Casting à la première : Andrey Berezin, Ditta Miranda Jasjfi, Scott Jennings, Nayoung Kim, Blanca Noguerol Ramírez, Breanna O´Mara, Azusa Seyama, Julian Stierle, Tsai-Wei Tien, Paul White, Tsai-Chin Yu
Le théâtre de Tim Etschells
In terms of time
Il n’est plus question de danse. Les danseurs sont acteurs. La scénographie, le jeu théâtral, la mise en avant de la personnalité de chacun sont en la forme proche du théâtre de Pina. Mais sur le fond, j’ai trouvé la pièce ennuyeuse malgré des scènes soignées. Je n’en ai pas compris le sujet. Je me suis sentie très extérieure à ce qui se passait ou pas sur scène. J’avais envie de voir mes danseurs préférés danser et j’ai été déçue dans mes attentes.

Objectif a:
D'après le texte fourni, que sont les danseurs dans cette pièce ?

Entrées:
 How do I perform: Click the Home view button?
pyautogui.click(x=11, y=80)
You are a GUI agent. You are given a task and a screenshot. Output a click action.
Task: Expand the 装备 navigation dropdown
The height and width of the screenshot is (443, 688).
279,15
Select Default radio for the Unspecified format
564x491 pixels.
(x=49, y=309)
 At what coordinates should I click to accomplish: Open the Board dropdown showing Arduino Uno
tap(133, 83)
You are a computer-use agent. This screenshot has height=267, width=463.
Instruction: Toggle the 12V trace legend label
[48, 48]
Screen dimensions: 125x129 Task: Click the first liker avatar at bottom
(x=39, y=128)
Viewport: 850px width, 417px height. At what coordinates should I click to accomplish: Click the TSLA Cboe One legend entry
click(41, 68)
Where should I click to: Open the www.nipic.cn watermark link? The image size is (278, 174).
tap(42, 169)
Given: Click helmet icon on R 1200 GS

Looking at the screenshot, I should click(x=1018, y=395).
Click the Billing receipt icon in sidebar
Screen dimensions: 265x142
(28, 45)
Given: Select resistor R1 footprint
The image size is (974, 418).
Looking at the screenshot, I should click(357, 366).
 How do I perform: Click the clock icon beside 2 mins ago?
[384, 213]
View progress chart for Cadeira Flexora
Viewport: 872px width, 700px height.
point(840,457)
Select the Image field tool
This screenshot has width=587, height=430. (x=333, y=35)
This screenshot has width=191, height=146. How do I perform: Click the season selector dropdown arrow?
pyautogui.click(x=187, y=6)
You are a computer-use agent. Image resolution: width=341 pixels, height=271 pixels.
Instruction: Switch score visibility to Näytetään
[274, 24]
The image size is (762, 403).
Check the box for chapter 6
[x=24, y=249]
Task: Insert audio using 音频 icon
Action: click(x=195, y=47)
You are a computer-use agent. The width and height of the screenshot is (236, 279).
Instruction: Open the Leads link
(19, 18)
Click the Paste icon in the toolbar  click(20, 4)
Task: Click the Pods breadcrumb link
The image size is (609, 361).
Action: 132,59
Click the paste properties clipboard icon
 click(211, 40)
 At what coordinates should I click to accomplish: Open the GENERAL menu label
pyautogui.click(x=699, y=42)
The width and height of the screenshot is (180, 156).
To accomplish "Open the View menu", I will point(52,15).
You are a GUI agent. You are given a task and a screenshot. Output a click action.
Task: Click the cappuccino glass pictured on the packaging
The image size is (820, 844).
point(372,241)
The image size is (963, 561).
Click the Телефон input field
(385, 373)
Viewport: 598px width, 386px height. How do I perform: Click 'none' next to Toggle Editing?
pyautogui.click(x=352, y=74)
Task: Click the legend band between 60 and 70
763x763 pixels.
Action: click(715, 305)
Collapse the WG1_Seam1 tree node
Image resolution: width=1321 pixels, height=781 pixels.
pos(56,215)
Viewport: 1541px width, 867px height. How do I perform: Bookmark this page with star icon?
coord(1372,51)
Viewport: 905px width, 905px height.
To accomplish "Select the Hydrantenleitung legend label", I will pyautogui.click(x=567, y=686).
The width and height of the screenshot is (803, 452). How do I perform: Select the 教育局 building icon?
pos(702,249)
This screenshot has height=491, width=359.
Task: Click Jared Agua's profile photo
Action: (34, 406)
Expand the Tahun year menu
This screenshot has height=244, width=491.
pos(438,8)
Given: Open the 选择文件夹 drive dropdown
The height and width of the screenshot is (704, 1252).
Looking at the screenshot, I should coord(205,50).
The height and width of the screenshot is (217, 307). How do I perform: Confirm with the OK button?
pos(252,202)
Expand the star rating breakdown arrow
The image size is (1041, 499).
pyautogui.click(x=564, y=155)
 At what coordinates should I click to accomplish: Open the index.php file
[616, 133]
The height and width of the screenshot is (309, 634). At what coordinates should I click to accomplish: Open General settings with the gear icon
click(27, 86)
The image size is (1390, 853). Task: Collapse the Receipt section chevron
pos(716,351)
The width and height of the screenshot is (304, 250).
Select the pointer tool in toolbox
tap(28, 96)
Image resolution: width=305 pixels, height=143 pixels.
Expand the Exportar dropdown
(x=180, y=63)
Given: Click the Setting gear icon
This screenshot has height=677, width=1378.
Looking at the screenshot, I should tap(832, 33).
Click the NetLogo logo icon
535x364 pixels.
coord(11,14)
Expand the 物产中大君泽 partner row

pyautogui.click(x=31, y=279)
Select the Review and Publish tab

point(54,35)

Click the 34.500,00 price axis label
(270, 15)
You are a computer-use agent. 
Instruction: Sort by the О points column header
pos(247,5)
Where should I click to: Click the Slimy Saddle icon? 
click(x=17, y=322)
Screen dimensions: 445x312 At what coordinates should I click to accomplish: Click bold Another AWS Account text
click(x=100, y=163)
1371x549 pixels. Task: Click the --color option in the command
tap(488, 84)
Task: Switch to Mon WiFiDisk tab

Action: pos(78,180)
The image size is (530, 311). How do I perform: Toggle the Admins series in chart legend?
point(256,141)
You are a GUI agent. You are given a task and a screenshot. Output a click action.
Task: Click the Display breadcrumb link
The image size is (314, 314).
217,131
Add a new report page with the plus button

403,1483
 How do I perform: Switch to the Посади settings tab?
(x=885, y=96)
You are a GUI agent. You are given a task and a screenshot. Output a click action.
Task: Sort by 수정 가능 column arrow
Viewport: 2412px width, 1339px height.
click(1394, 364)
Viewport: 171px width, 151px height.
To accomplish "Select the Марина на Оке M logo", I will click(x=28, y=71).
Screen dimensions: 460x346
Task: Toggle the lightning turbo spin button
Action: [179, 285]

Objectif b:
Dans les entrées, recopiez le passage qui va de la ligne contenant « Click the 34.500,00 price axis label » jusqu'à la ligne contenant « point(256,141) », ces deux lignes incluses et demandes comprises. Multipliez chaque coordonnée des réponses par 0,65 et arrondissez à l'entier, les demis vers le haut, puis donnez seulement ces lignes.

Réponse complète a:
Les danseurs y sont acteurs.

Réponse complète b:
Click the 34.500,00 price axis label
(176, 10)
You are a computer-use agent. 
Instruction: Sort by the О points column header
pos(161,3)
Where should I click to: Click the Slimy Saddle icon? 
click(x=11, y=209)
Screen dimensions: 445x312 At what coordinates should I click to accomplish: Click bold Another AWS Account text
click(x=65, y=106)
1371x549 pixels. Task: Click the --color option in the command
tap(317, 55)
Task: Switch to Mon WiFiDisk tab

Action: pos(51,117)
The image size is (530, 311). How do I perform: Toggle the Admins series in chart legend?
point(166,92)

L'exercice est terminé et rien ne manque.